Calabro must have found the right mix. Slots business is up 10 percent over last year while Gulfstream’s two major competitors, Mardi Gras Race Track and Gaming, the greyhound track, and Isle Racing and Casino at Pompano Park harness, are down 14 and 25 percent, respectively.
But racing remains Gulfstream‘s core business. “It bothers me when people say Frank [Stronach] cares more about casinos than racing. He’s heard the criticisms and he‘s responded. People wanted more outside seating; that’s the reason for the Tiki Bar.
“Next year more seats will be added. We’re increasing the existing seating area by extending the traditional box area outward over the apron.
“Between the living quarters for backstretch workers with air conditioning and terraces and Palm Meadows, it’s been state of the art all the way. And he’s leading owner or leading breeder every year.”
Chances are the trend will continue in 2010. “In our first year, slots revenues didn’t meet unrealistic projections and purses were overpaid in 2007. [Consequently] 2008 was a correction year. Because we’ve done well this year, our payments are down which means purses will be increased in 2010.”
For horsemen and the track, it’s all about purses, of course. Purses were underpaid last year; quality suffered. Wags were calling the meet “Calder at Gulfstream.” On balance, quality is back to Gulfstream standards and likely to be better in 2010.
And it’s not like racing is getting help from the state of Florida. Because of accords made with Native American tribes, the tracks have been placed in an untenable position long term..
“I don’t know how we compete with the Seminole Hard Rock when they pay no taxes, no purses, and are allowed to have table games.” According to Murphy, the effective tax rate for racetracks with slots is a blended 70 percent.
But legislative help might be on the way. On Tuesday a Florida Senate committee introduced legislation to allow blackjack and baccarat at Gulfstream and Calder, permitting the Seminole Tribe to keep those games, the payback being that the Seminoles also would get roulette and card tables.
Yesterday, a separate bill called for upgraded slot machines to be installed at existing pari-mutuel facilities in all other state counties.

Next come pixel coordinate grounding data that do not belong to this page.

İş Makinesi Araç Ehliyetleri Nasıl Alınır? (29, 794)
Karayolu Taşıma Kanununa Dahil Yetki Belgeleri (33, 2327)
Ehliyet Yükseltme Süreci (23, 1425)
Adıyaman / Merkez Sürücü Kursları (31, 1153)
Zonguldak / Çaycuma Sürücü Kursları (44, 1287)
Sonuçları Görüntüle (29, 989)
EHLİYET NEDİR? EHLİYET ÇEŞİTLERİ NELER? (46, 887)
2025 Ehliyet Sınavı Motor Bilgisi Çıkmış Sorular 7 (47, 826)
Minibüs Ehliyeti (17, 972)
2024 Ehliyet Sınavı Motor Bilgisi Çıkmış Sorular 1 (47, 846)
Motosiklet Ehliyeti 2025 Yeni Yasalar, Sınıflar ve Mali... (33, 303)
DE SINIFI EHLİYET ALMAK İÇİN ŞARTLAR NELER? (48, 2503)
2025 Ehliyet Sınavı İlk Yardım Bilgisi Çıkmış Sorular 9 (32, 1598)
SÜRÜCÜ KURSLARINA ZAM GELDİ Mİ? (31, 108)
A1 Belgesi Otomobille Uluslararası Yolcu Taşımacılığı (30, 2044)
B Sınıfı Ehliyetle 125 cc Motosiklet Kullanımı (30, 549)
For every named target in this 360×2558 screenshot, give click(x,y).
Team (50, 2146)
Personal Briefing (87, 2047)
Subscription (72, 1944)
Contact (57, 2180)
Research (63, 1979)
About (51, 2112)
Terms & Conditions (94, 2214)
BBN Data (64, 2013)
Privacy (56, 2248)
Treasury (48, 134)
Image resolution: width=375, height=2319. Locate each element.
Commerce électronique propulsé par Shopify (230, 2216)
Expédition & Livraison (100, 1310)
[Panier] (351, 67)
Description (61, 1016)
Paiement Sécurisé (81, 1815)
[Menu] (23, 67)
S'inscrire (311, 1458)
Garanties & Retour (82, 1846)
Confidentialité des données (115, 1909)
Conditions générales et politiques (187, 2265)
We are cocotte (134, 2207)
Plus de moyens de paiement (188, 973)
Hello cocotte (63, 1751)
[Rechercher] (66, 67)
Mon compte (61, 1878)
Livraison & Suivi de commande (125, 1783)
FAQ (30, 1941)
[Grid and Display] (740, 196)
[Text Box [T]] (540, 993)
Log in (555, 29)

A third gaming bill would fix the tax rate at pari-mutuel venues getting upgraded slots at 35 percent while reducing taxes on existing machines at Gulfstream and Calder from 50 percent to 35.
Essentially, this is a Senate response to a pact made between Gov. Charlie Crist and the Seminole Tribe permitting blackjack and baccarat, forms of gambling not presently legal in Florida. The accord came with an upfront payment of $100 million from the Seminoles to the state.
Another House committee, meanwhile, is considering legislation that would replace the Crist-Seminole accord.
Taking it all in context, between the increased purses slated for 2010, the expected completion of the upscale shopping complex on the grounds, things suddenly are looking up for Gulfstream Park after its very rocky start.
What it will all mean after next month’s bankruptcy hearing is another matter entirely.